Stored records
==============================
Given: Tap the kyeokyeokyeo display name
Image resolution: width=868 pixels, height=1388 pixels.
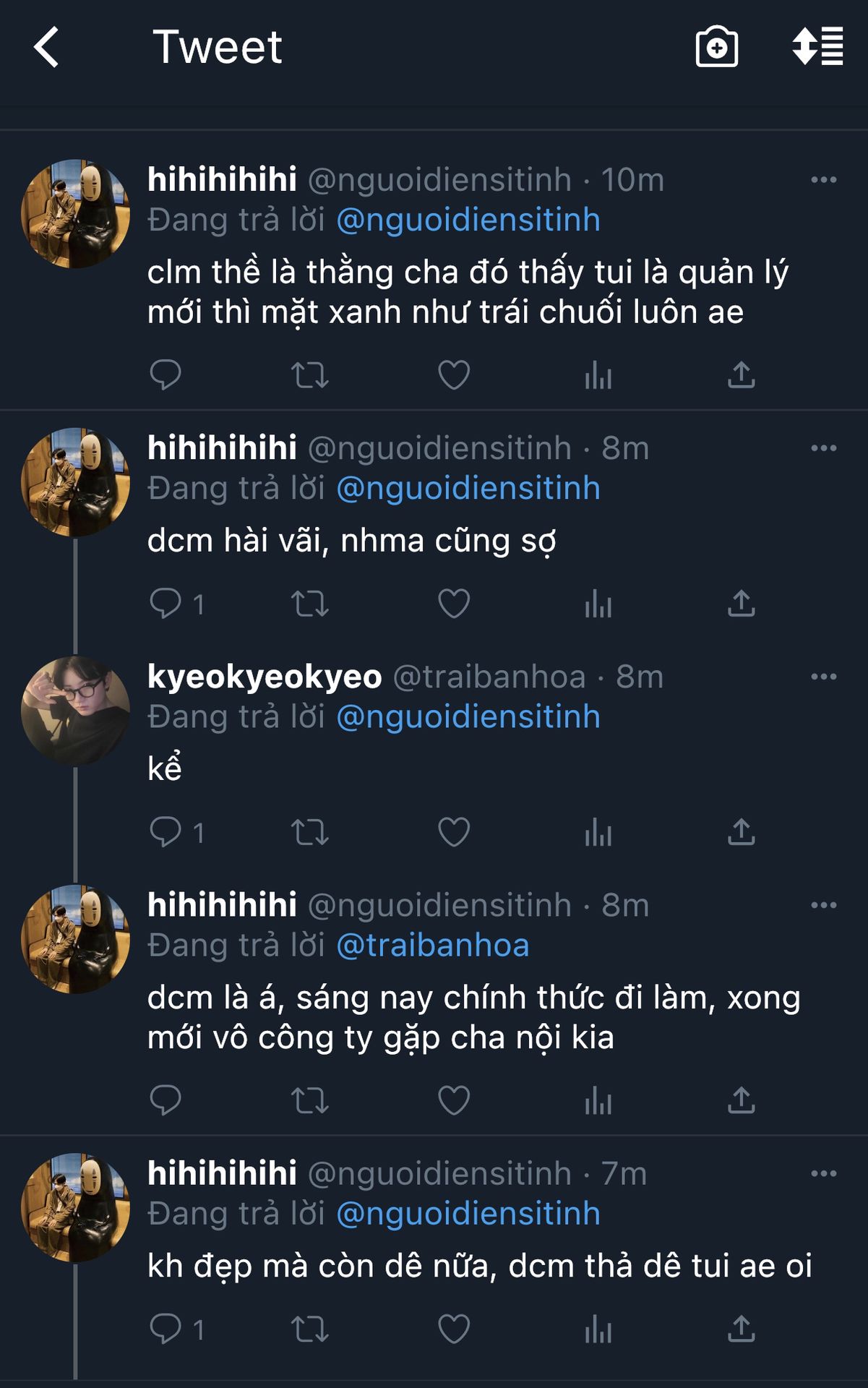Looking at the screenshot, I should 265,677.
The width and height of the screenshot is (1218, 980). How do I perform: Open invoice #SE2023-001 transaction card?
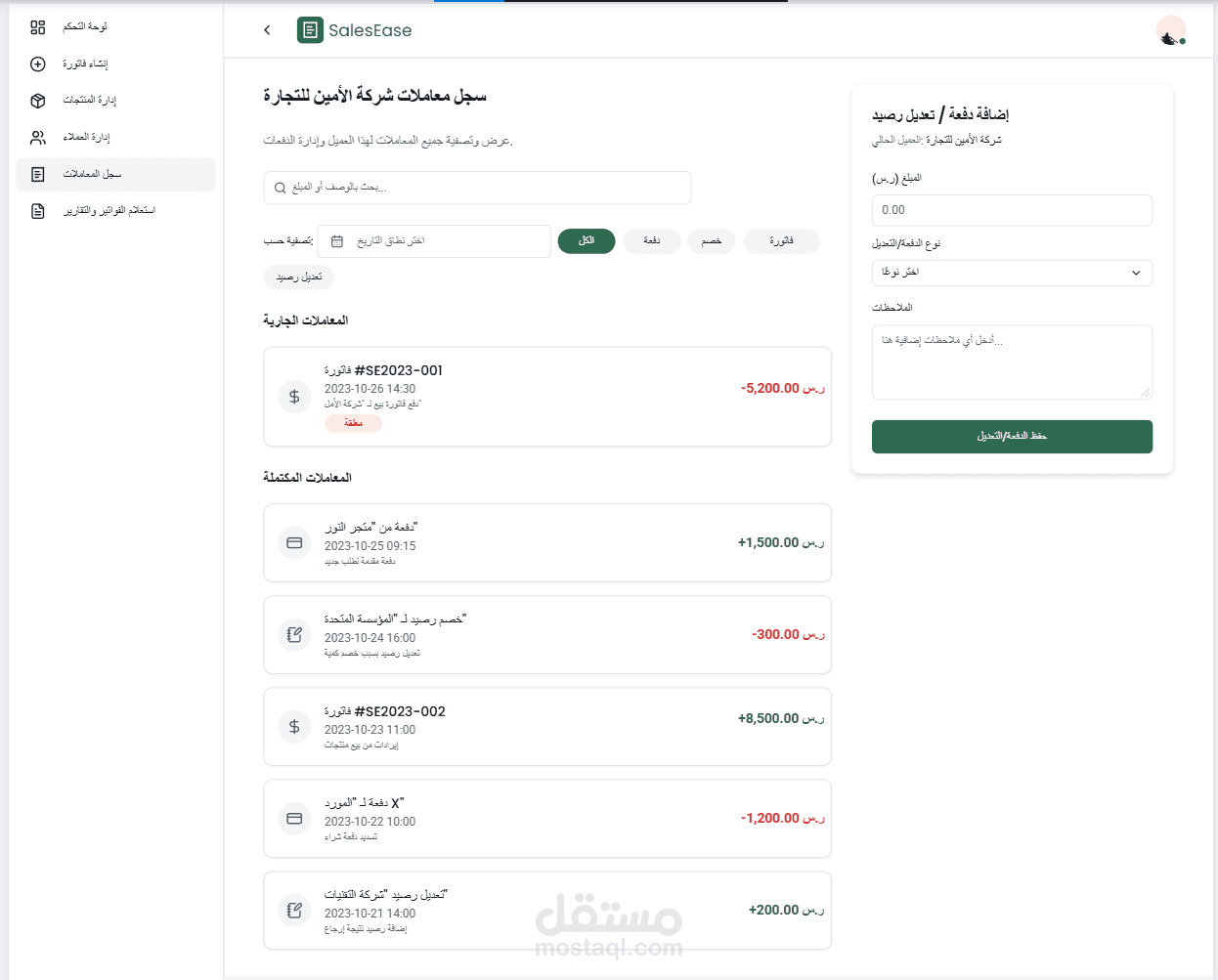547,397
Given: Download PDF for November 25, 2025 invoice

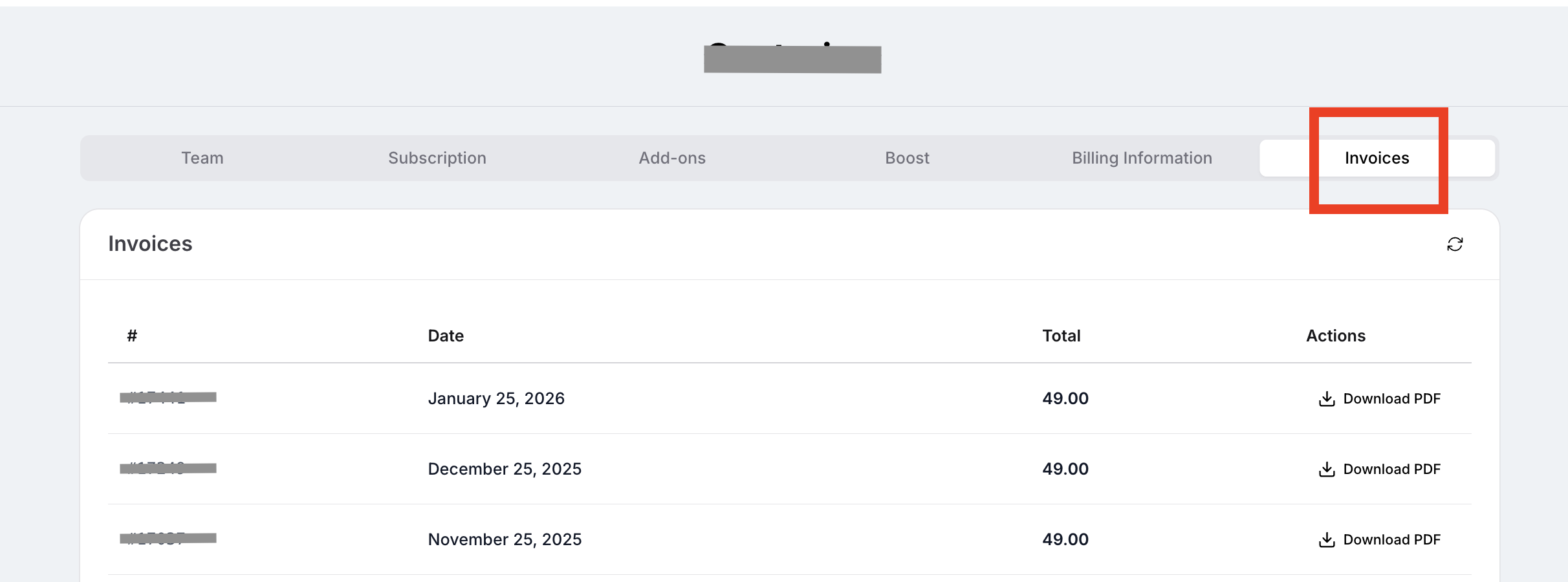Looking at the screenshot, I should 1380,539.
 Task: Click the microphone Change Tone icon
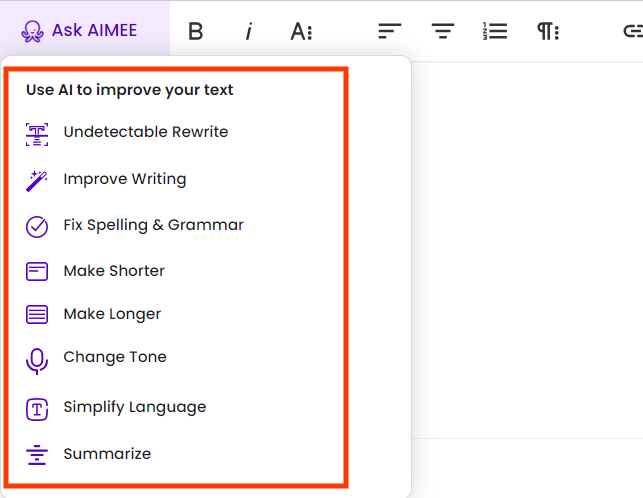tap(37, 360)
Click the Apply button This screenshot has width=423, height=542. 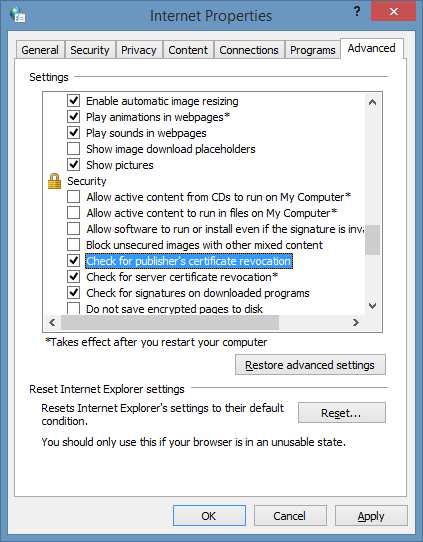coord(371,516)
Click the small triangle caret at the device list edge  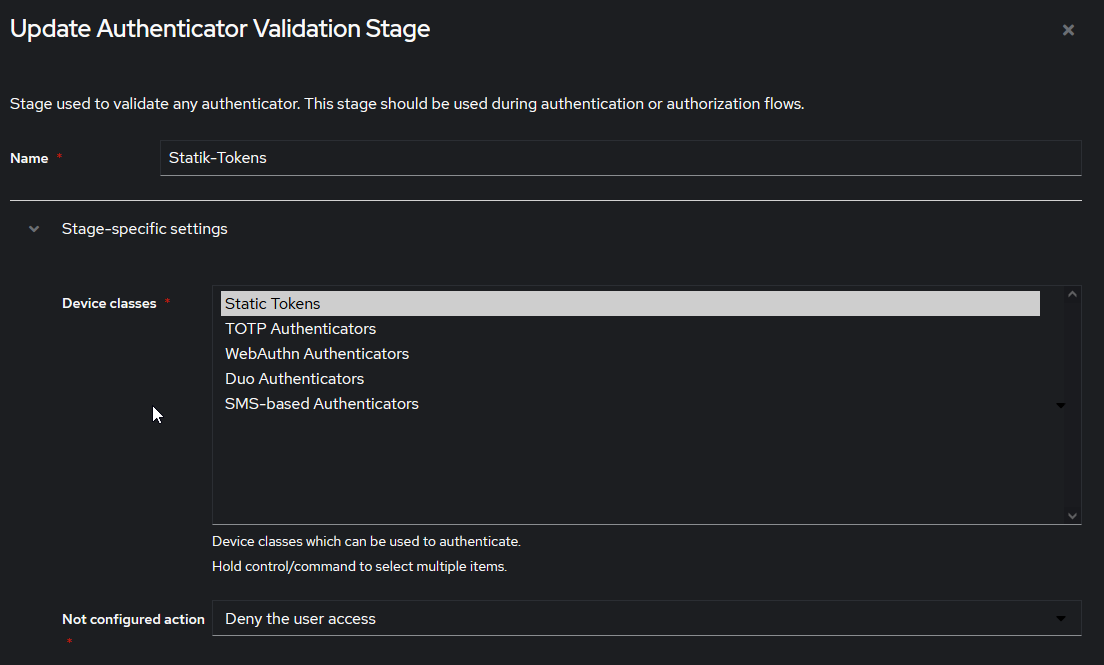tap(1061, 404)
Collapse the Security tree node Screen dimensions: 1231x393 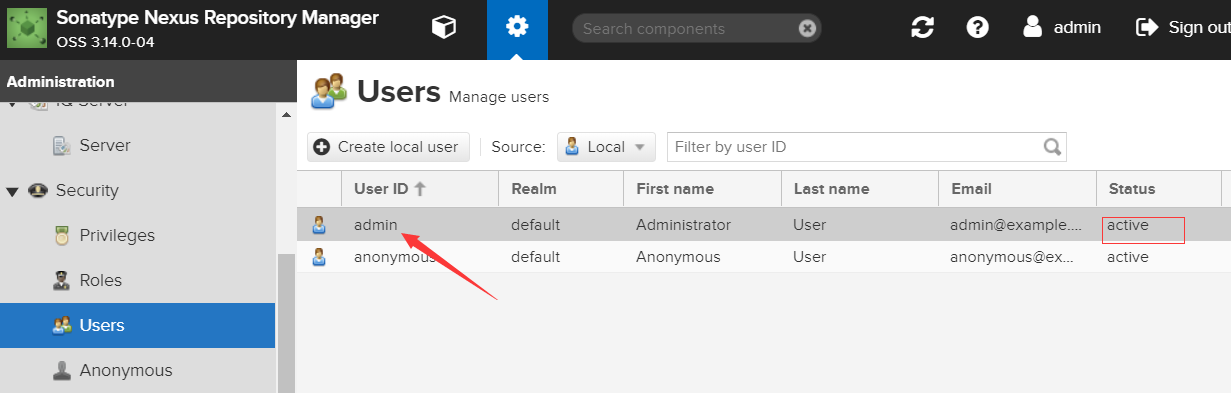click(x=13, y=191)
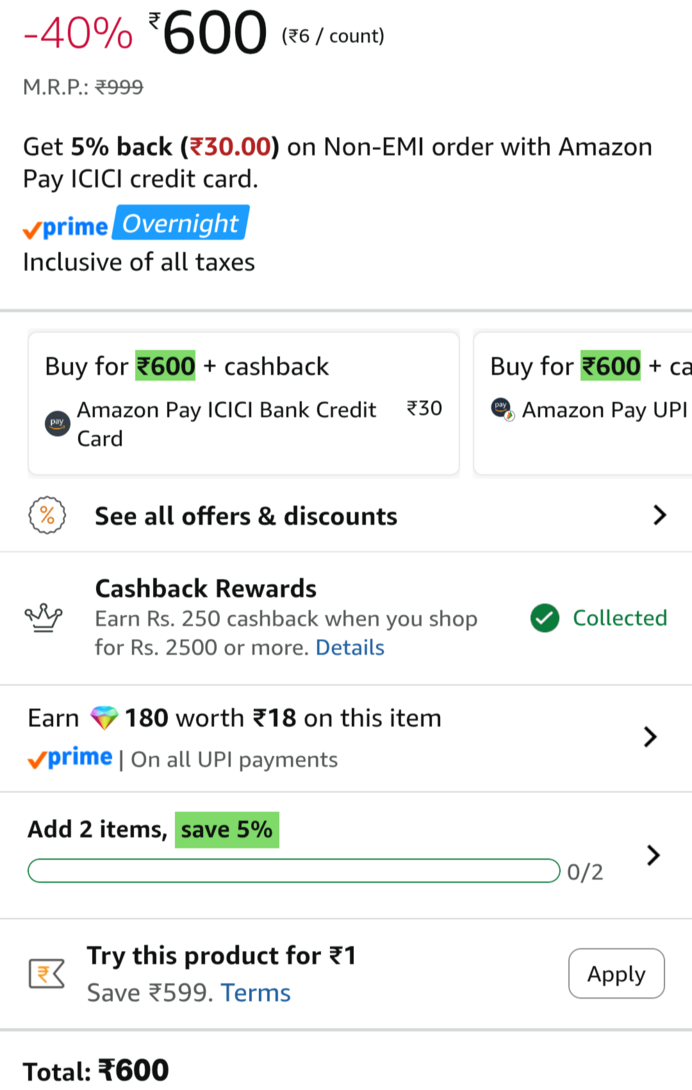692x1090 pixels.
Task: Tap the rupee coupon icon
Action: tap(47, 973)
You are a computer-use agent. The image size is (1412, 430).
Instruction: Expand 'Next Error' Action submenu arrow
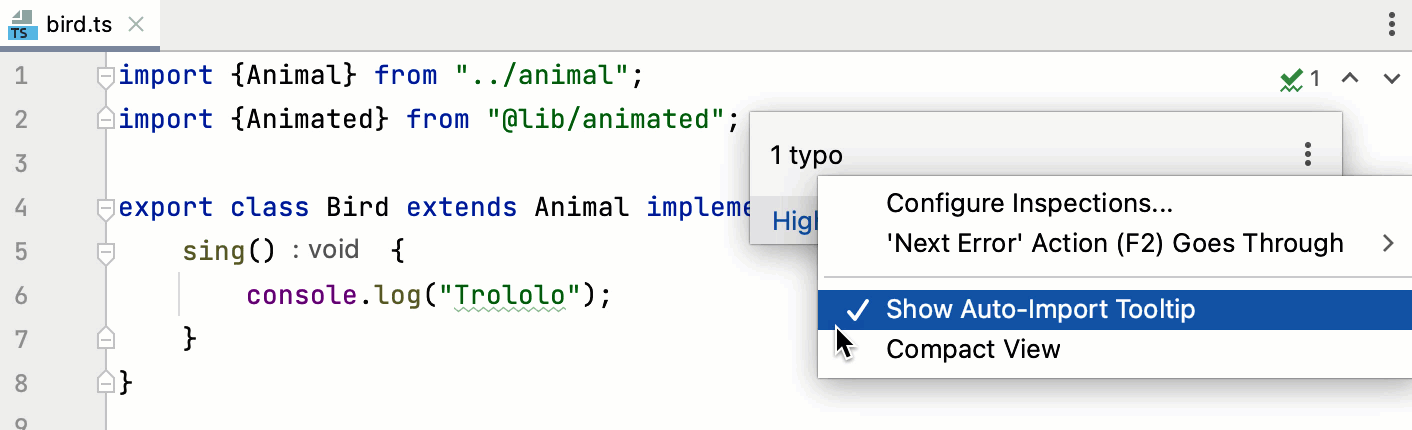1388,243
==============================
# REQUIREMENT
Transcribe every line from the one with "Instruction: Expand 'Next" to the last line of the records above, exactly, excluding pictures.

# YOUR SOLUTION
Instruction: Expand 'Next Error' Action submenu arrow
1388,243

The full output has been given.